The Miami Heat will be glad to take him as a young asset who can fill in for Dwyane Wade when Wade is resting or injured—assuming he can mix in a consistent jumper with his leaping ability and speed.


27. Phoenix Suns (from Pacers): Mitch McGary, Michigan

The Phoenix Suns already grabbed a shooting guard and small forward in this draft, and now they will look toward the paint.

Mitch McGary is a high-risk, high-reward prospect, but the Suns can afford to take that chance given their relative depth down low. McGary will be a steal at No. 27 if he turns into the player we saw in the NCAA tournament a couple of years ago.


28. Los Angeles Clippers: Cleanthony Early, Wichita State

The Los Angeles Clippers love athletic players who get out in transition and can finish a Chris Paul lob pass.

Cleanthony Early does just that, but he can also hit from behind the three-point line, body up on defense and contribute on the boards.

The Clippers are incredibly deep, and he may not see much of the floor right away, but Early would find a way to play himself into the rotation after a year or two.


29. Oklahoma City Thunder: Glenn Robinson III, Michigan

The Oklahoma City Thunder have two of the top players in the league at point guard and small forward, and another all star-type talent at power forward.

However, they could use someone who has the versatility to spell Kevin Durant at times or play alongside him in a shooting guard/small forward hybrid role.

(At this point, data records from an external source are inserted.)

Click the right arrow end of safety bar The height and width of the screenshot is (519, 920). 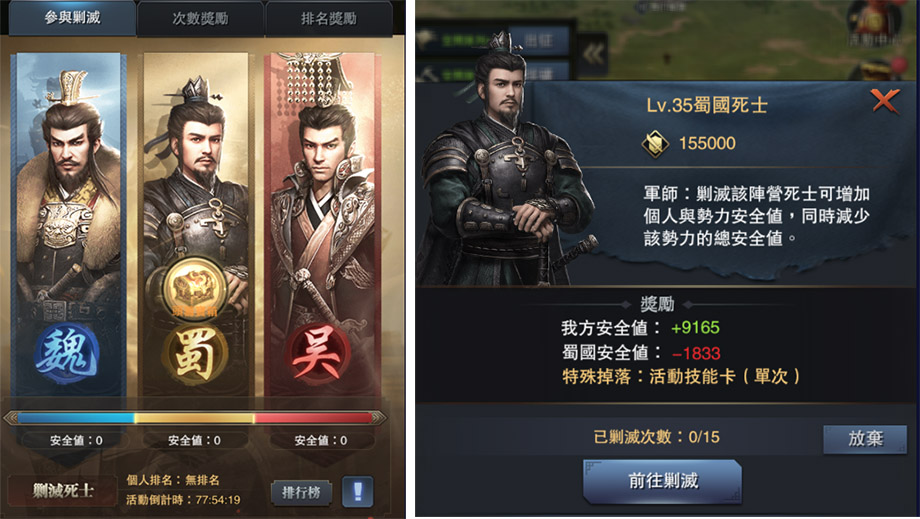tap(379, 418)
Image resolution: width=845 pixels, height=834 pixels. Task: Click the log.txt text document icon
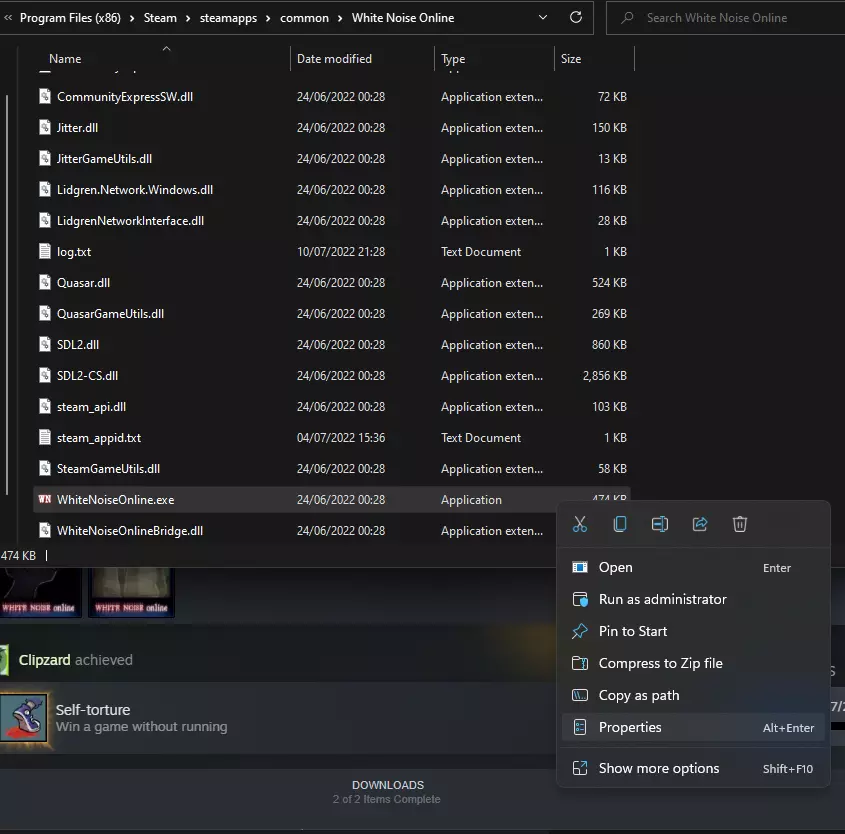[x=44, y=252]
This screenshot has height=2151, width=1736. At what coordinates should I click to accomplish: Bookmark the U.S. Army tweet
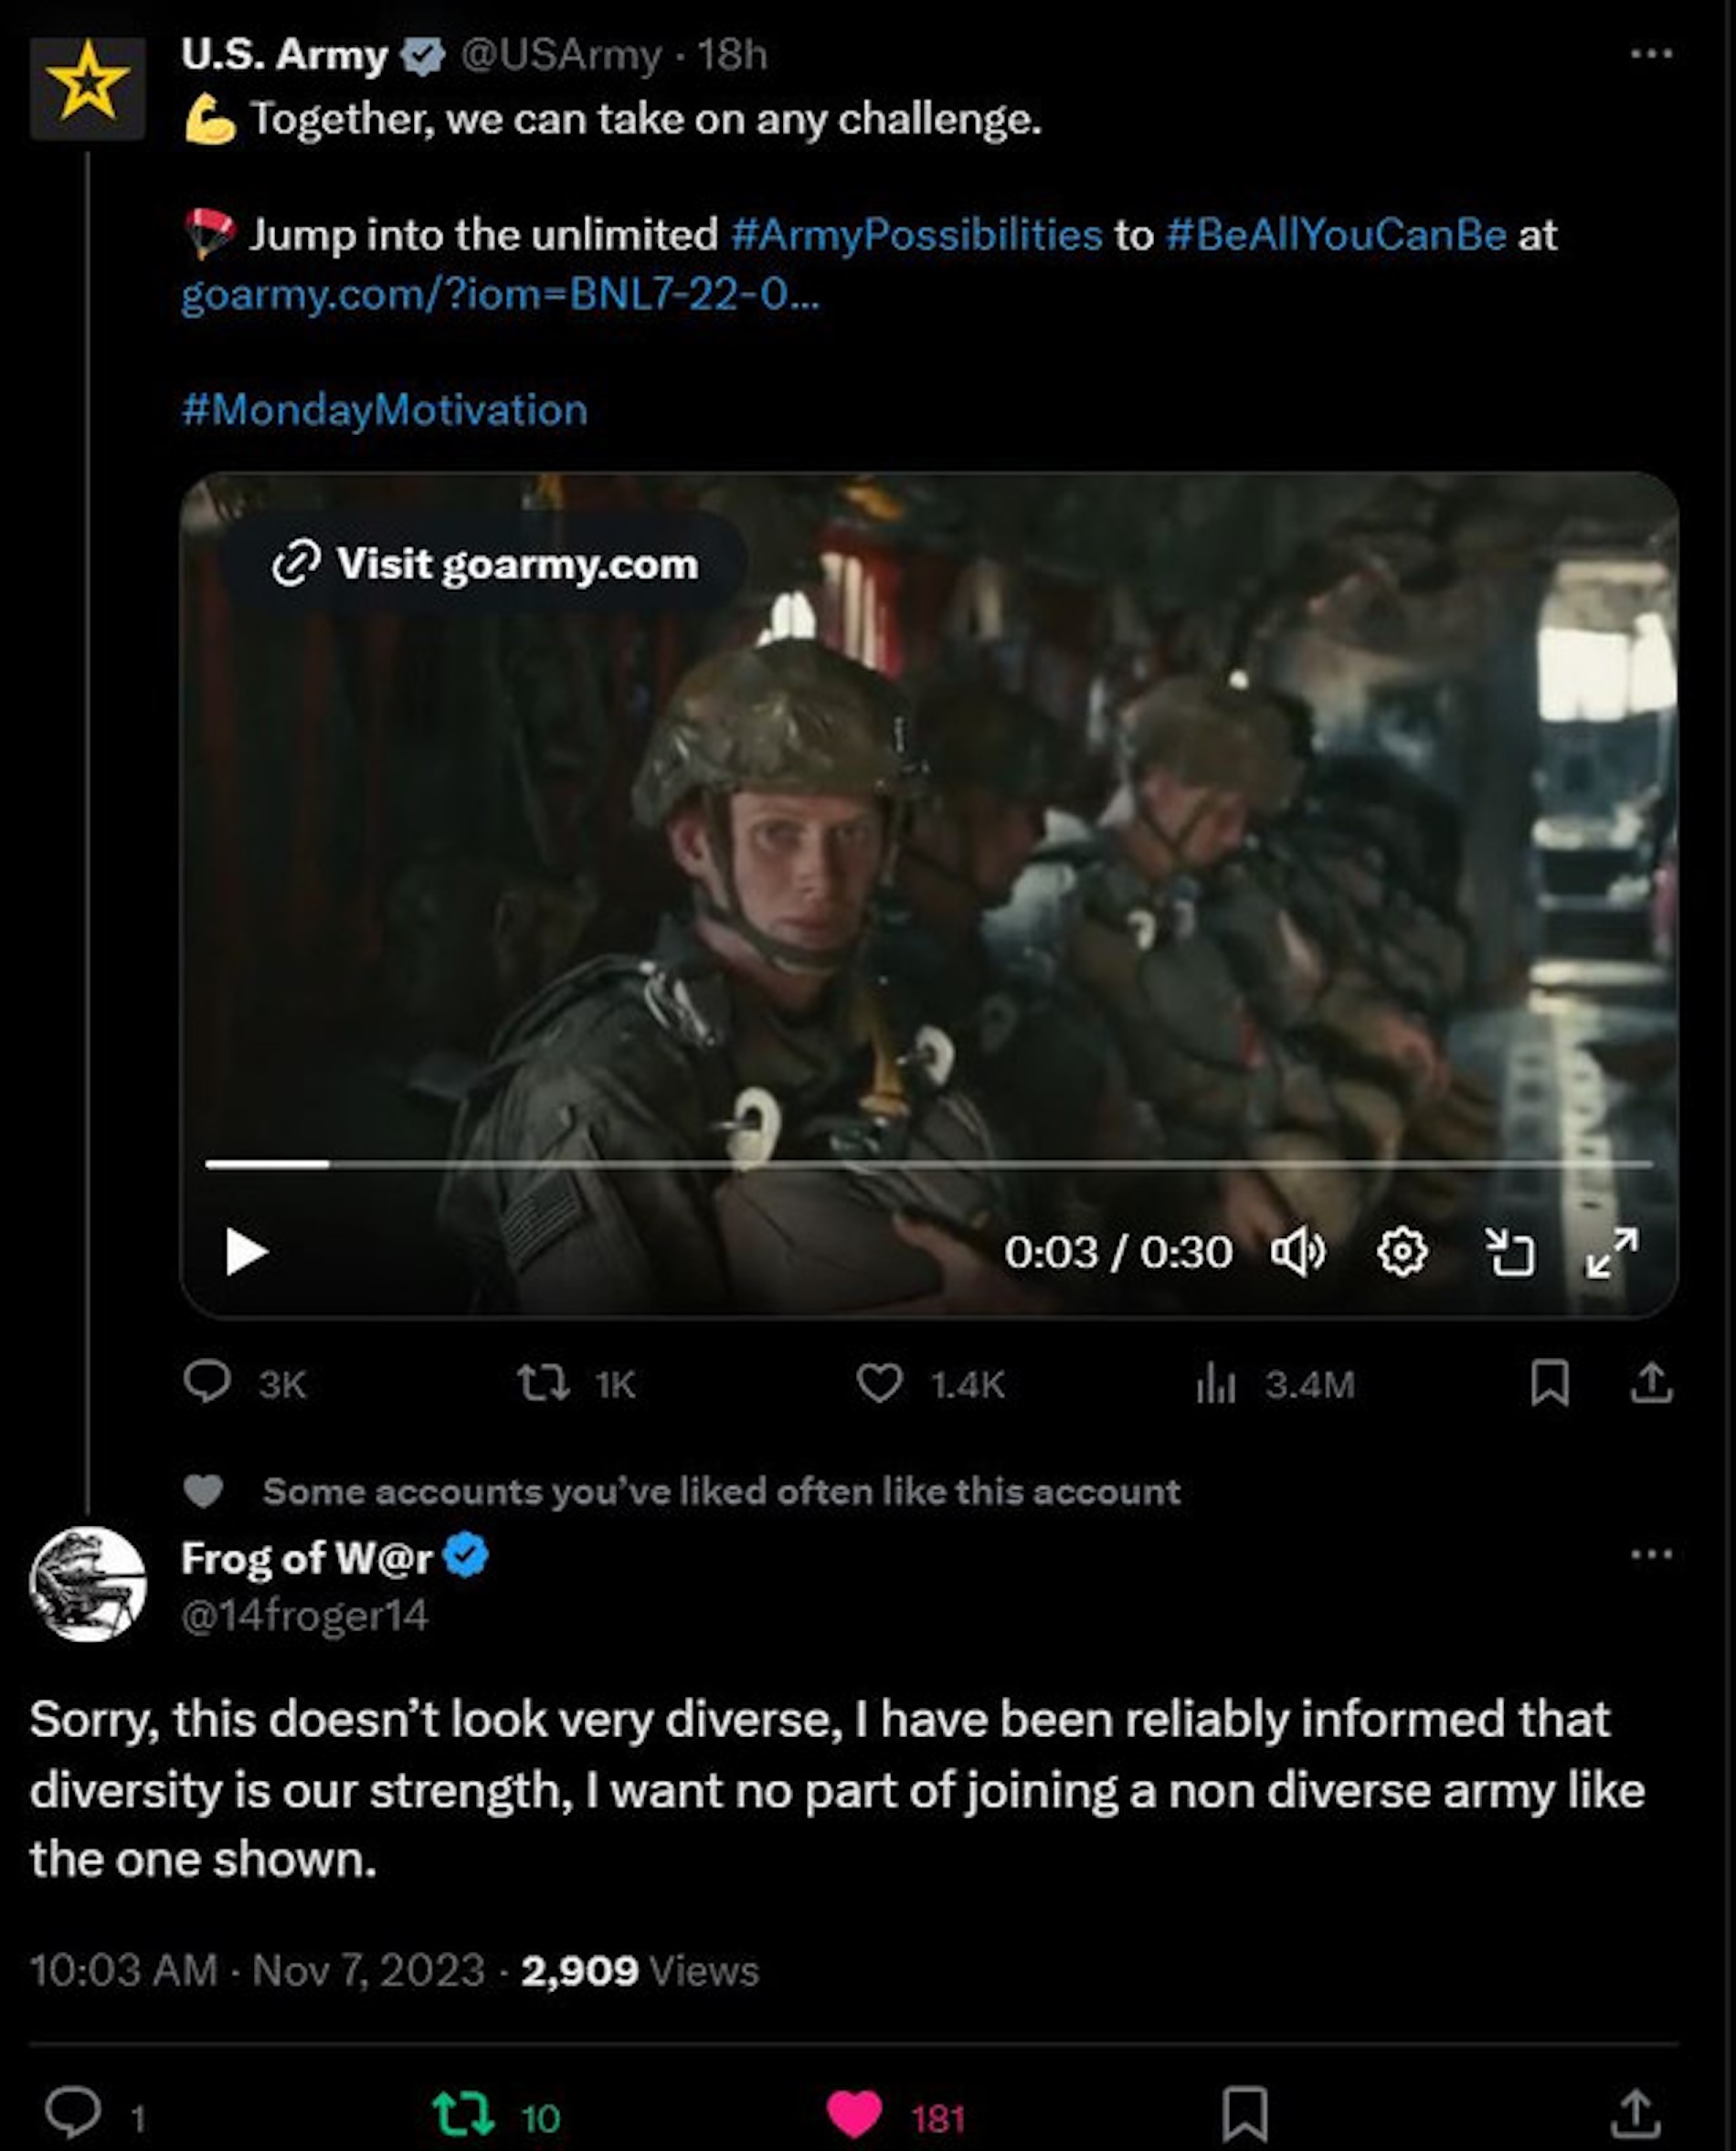[x=1549, y=1384]
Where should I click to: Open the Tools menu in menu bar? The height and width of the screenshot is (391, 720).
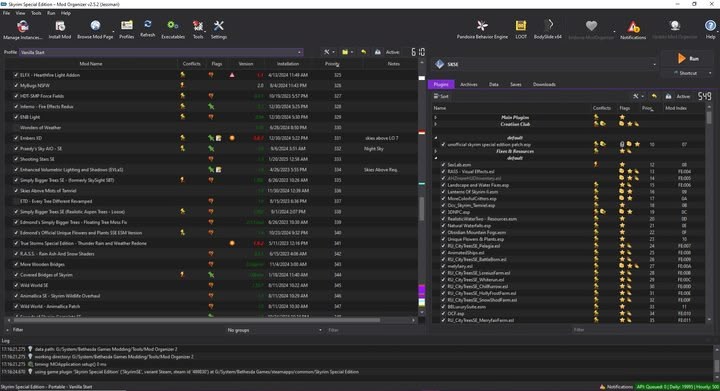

Glenn Robinson III can do that and more for the Thunder. 

He is a solid shooter who can also attack the rim off the bounce. If nothing else, he will be a better offensive weapon than Thabo Sefolosha in the long run.


30. San Antonio Spurs: Isaiah Austin, Baylor

The San Antonio Spurs have a knack for taking high-risk, high-reward players and turning them into productive pieces in their seemingly flawless system.

Isaiah Austin is one of those prospects because his college production never really matched his potential as a 7’1” center, but that potential will also land him at the end of the first round. 

Austin is a shot-blocking force who will also swallow up plenty of rebounds for the Spurs.